Dennis Kitainik I'd say both these ideas are completely unrealistic: the issues with racism and immigration would logically lead to mass deportations, not a civil war; and as for the "lowering the population" deal, first of all, we DON'T have an overpopulation problem in our country, but an overcrowding problem in a few parts of it, and second of all, it would be IMPOSSIBLE to prepare and implement such a program in secret without it leaking out prematurely and leading to its planners being hanged! Hell, this second idea is nothing more than a remake of the old "Operation Rex-84" conspiracy theory which turned out to be all a lie! But as far as ideas are concerned, (surprise, surprise!), the only halfway-plausible idea along these lines would be a HYBRID of these two ideas: namely, a secret government program to commit genocide, which leaks out and causes a civil war! (Not that this would be very realistic, either -- in a democracy such as the USA, those who plan such a monstrous scheme would never rise to power in the first place!)


message 5: by Leo (new)

Leo (LiteraryAce6661) | 7 comments Lance wrote: "All dystopias are political and, to a lesser extent, economic. You need to figure out who's in power, how they got there, and their ideology before you can dive into the micro issues. Knowing these..."

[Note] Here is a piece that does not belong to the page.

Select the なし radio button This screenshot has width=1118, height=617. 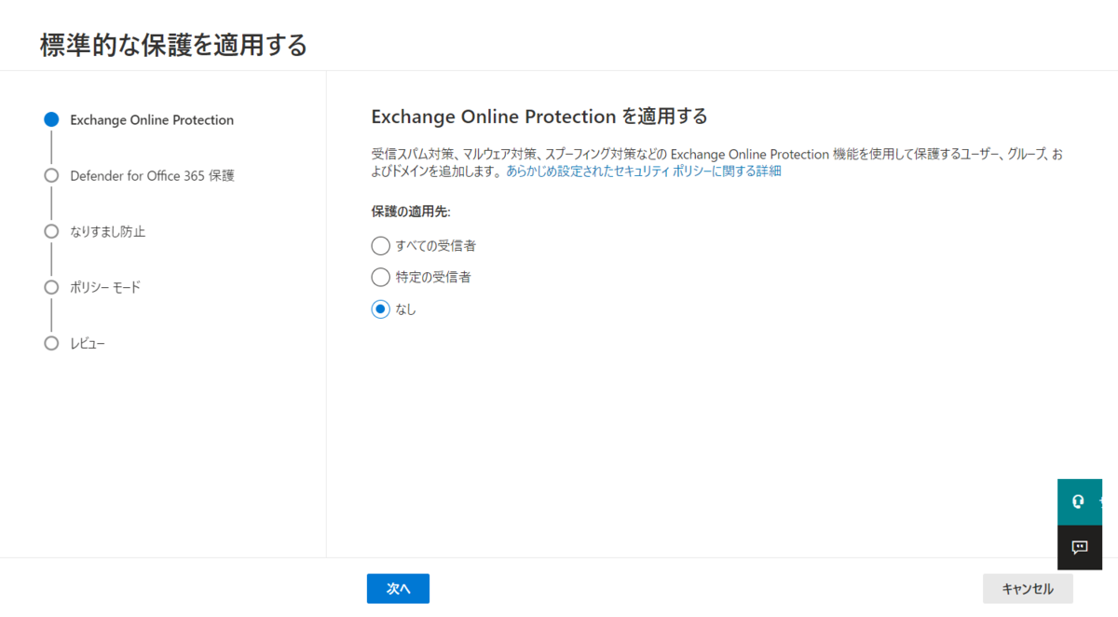click(380, 309)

I've actually done a lot of that already to be honest. I've looked up a lot world (and character) building questions that cover most of all you've mentioned and quite a bit more. The only questions I haven't fully answered is why for 4 and 5 and number 7. I will add those to my list. thank you! :)


message 6: by Leo (new)

Leo (LiteraryAce6661) | 7 comments Dennis wrote: "I'd say both these ideas are completely unrealistic: the issues with racism and immigration would logically lead to mass deportations, not a civil war; and as for the "lowering the population" deal..."

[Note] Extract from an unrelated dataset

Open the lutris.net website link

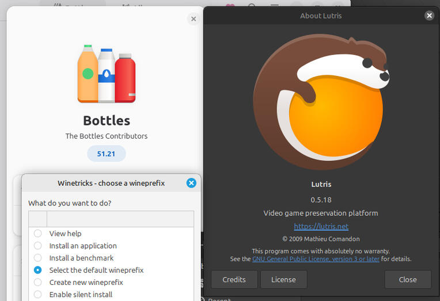click(321, 227)
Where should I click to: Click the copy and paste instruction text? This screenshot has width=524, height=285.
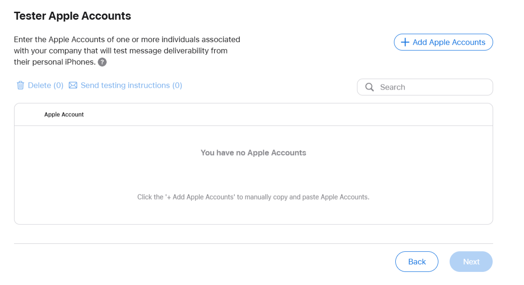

I honestly never thought about combining both plots like that. I will take your advice into consideration though and definitely think about it as I see it as a logical idea and possibility. Thank you so much! (:


message 7: by Leo (new)

Leo (LiteraryAce6661) | 7 comments Gabriel wrote: "Hey Leo. For dystopian fiction always start with a real, presently existing problem, and then you take it to logical extremes. This makes the story resonate more with readers, who will look at it a..."

You are the second person to tell me to go with the 'crazy' idea! To be honest all the reactions I got about the plot idea on Wattpad made me shy away from it. It made feel like I was racist or something. One person said that if I write it another Hitler would evolve. Though I believe that is a little extreme for theme to say, I kind of got the message. /:

Most people say go with the original and not crazy plot. I've also had three people say screw what people say and write what I want because fiction is fiction and they don't have to read it. But I kind of do want people to read it.

I'll just have to keep working on the plot I guess.

Thank you for your words! :)


message 8: by Lance (new)

Lance Charnes (lcharnes) | 326 comments "Crazy" is relative. As long as your world makes sense and the things people do are understandable reactions to that world, you should be okay.

After all, your ideas aren't any weirder than the ones in Maze Runner or Divergent.


message 9: by Leo (new)

Leo (LiteraryAce6661) | 7 comments Lance wrote: ""Crazy" is relative. As long as your world makes sense and the things people do are understandable reactions to that world, you should be okay.

After all, your ideas aren't any weirder than the on..."


Tha is what my beta reader has been telling me and I agree. I think it's just harder for some people to realize it is based in a fictionalized future even though it takes some elements from our current issues as a back history.

Thank you very much for all your advice!